RECORDS SUPPLIED -

⁂

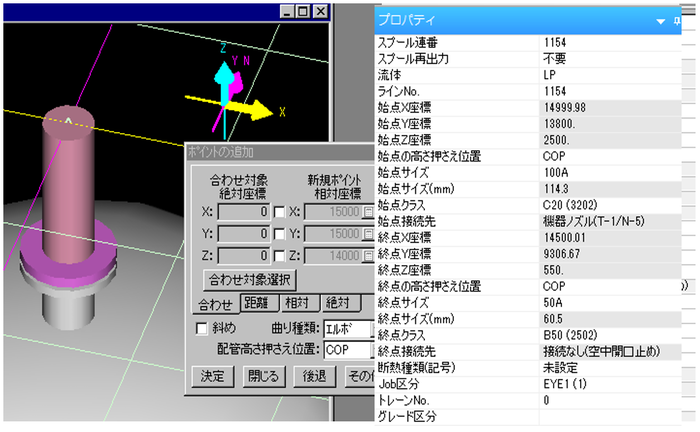Restore the 3D viewport window size
This screenshot has height=432, width=700.
pos(303,13)
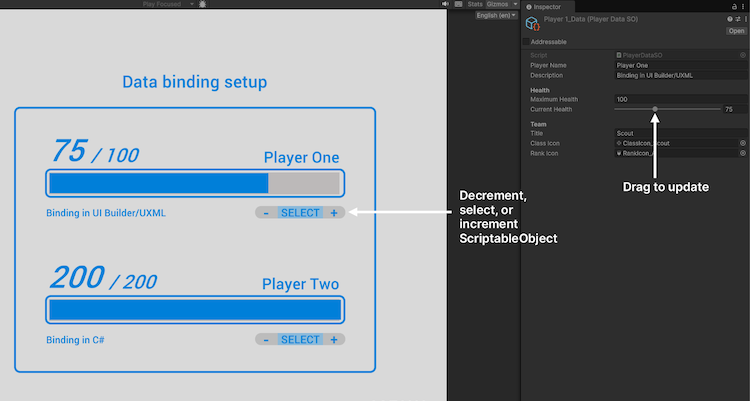Open the English (en) language dropdown
The width and height of the screenshot is (750, 401).
coord(496,15)
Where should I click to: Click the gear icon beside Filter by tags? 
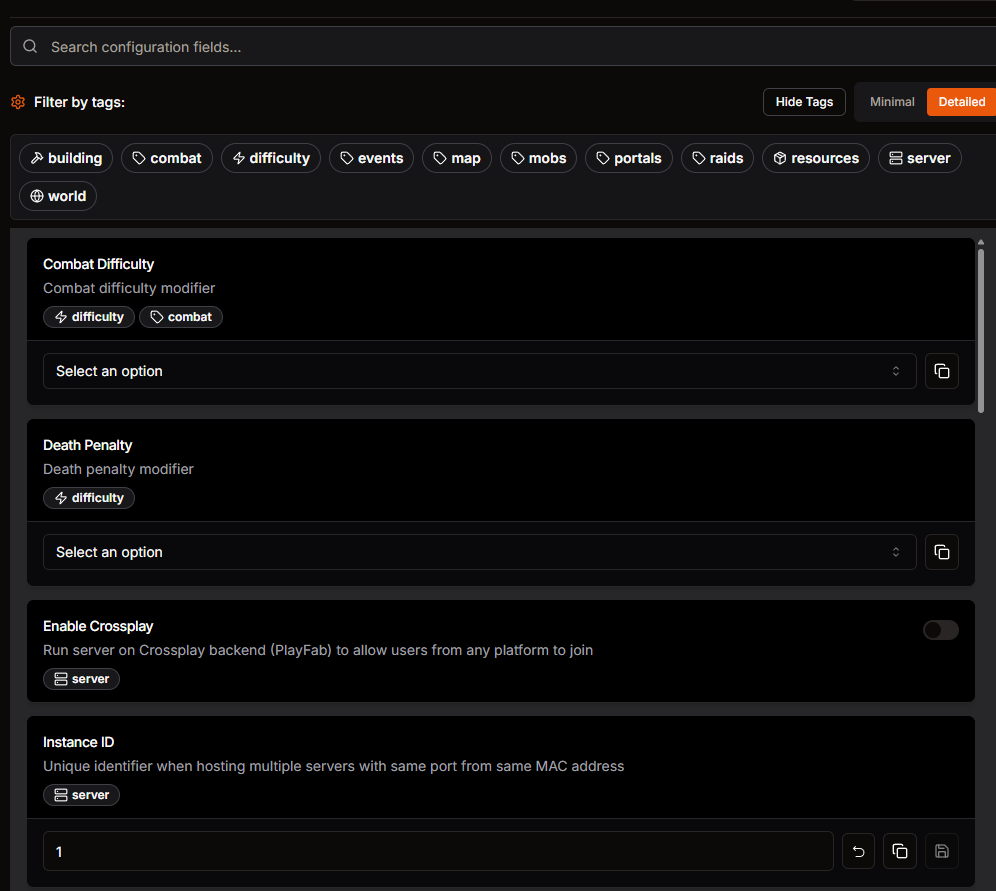(17, 101)
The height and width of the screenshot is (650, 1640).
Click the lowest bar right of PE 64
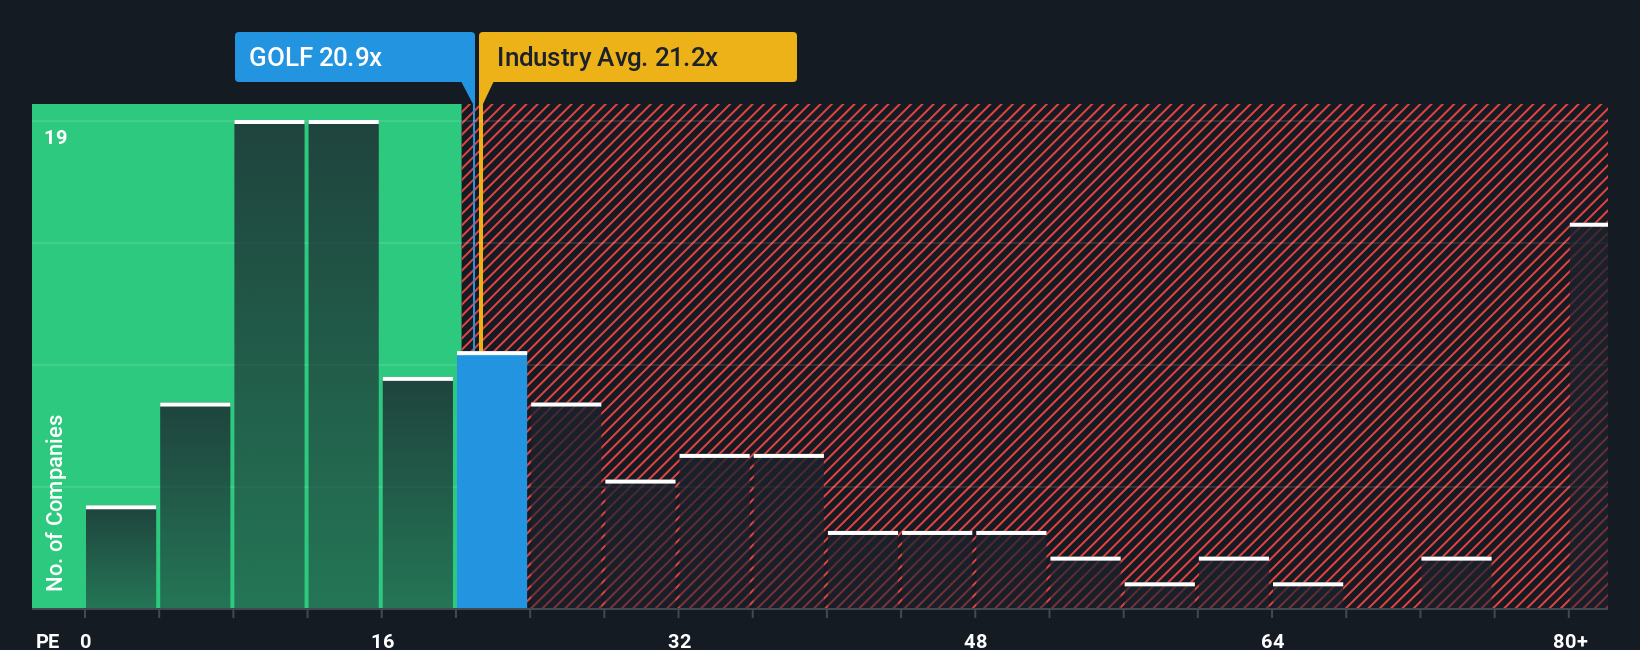[x=1308, y=595]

⁂

TASK DETAILS -
Reproduce every line of the rows above verbatim, omitting the pictures.

WRITTEN RESPONSE -
Restore the 3D viewport window size
This screenshot has height=432, width=700.
pos(303,13)
Open the English (en) language dropdown
The width and height of the screenshot is (750, 401).
coord(496,15)
Where should I click to: Click the gear icon beside Filter by tags? 
(17, 101)
The height and width of the screenshot is (650, 1640).
Click the lowest bar right of PE 64
[x=1308, y=595]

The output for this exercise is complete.